• **PROMPT A**: List the four things that, according to the High Times passage, the late 1960s were about.

I remember the first issue of High Times I ever read. I bought it at a head shop in College Park, Maryland for a buck in the Fall of 1974. It was the second issue. The cover featured a painting of an airplane with the words Trans-Marijuana Cargo lines written on it and a marijuana leaf on the tail. The article I remember best was about the hashish-smuggling-orange-sunshine-dealing Brotherhood of Eternal Love. In its early years, the section that my small-time dealing friends and I referred to the most was the Trans-High Market section that featured prices for weed, mushrooms, LSD and sometimes other drugs from around the US and Europe. As the 1970s progressed, I never missed reading an issue of the magazine.
In the late 1960s, it was about sex, drugs, rock-‘n’-roll and revolution. By the mid-1970s revolution was mostly no longer a part of the dynamic. Sure, there were still lots of freaks living outside the law or on its edges. Leftist politics still informed the lives of thousands and thousands of people in the US, especially in certain workplaces and cities, but the massive protests and the organizing those protests involved was quite diminished from a few years earlier. But lots more people seemed to be smoking weed and rock music was gaining an audience its artists had once only dreamed of. We used to say that US capitalism took the stuff it could sell and discarded revolution, which was ultimately anti-capitalist. In other words, it kept the sex, the drugs and the rock and roll and marketed it with the same fervor it marketed cars, tobacco and toothpaste. Rarely, if at all, did we consider how High Times was part of that transition, even as we did bong hits while reading the most recent issue.

• **DATA SUPPLIED**:
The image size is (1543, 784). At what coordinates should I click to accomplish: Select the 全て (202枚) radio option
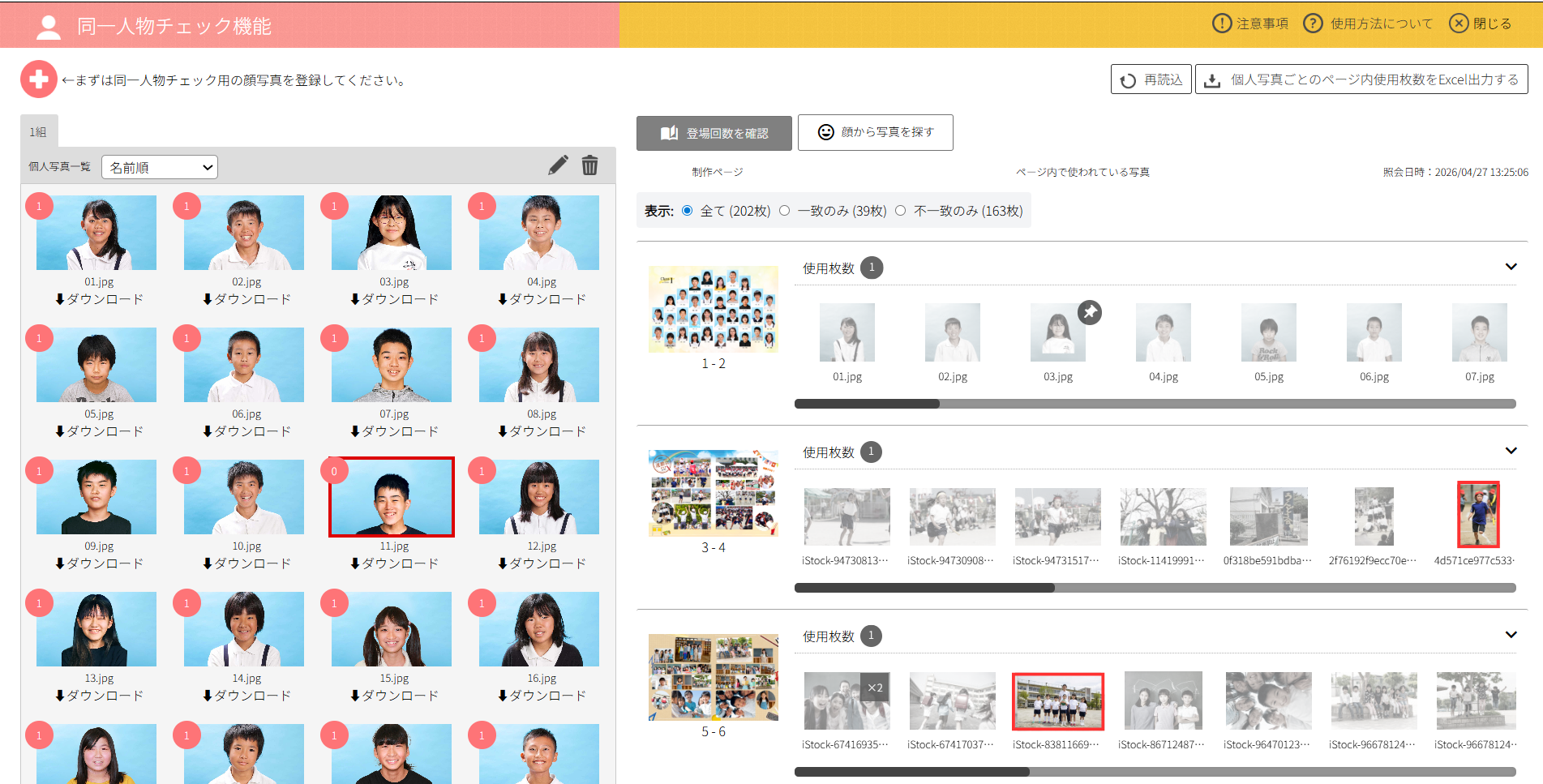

---

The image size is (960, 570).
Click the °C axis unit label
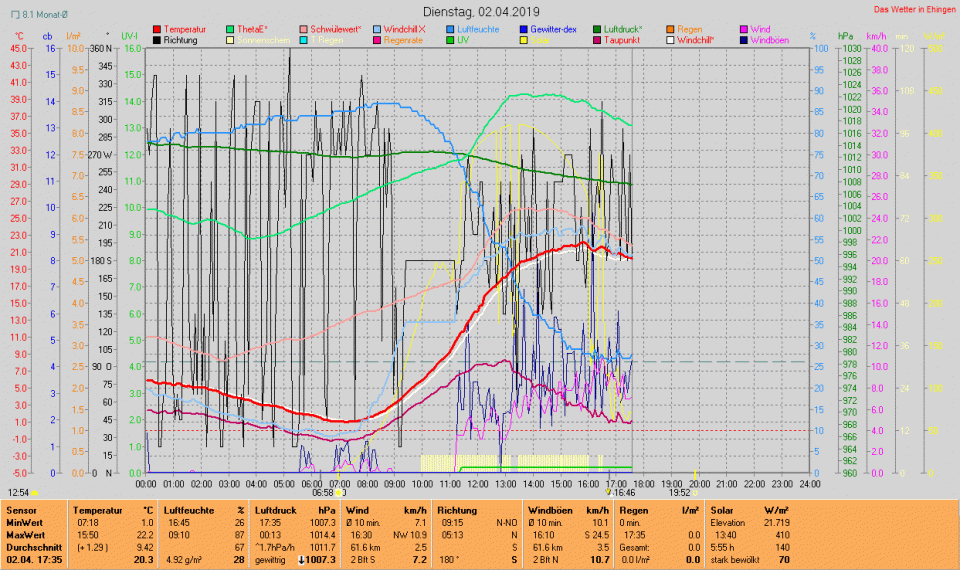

--

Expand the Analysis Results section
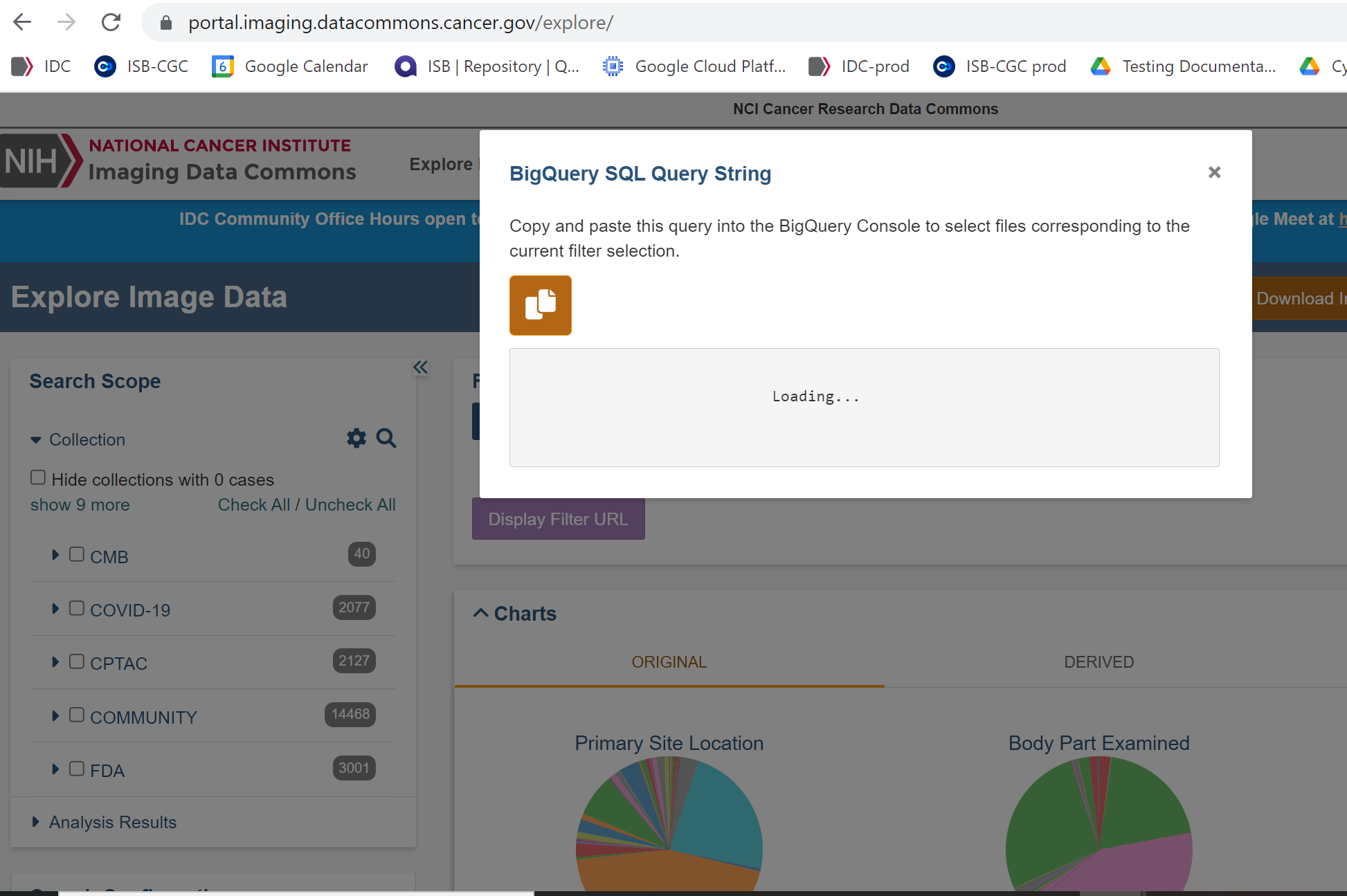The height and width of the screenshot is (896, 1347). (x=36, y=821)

• **PROMPT B**: Lay out the listing lines from the line with "The image size is (960, 570)." up to and including the line with "Click the °C axis unit label" as a JSON list of strings, one string per line, leaving out blank lines.

• **EXERCISE OUTPUT A**:
- Sex
- Drugs
- Rock-'n'-roll
- Revolution

• **EXERCISE OUTPUT B**:
[
  "The image size is (960, 570).",
  "Click the °C axis unit label"
]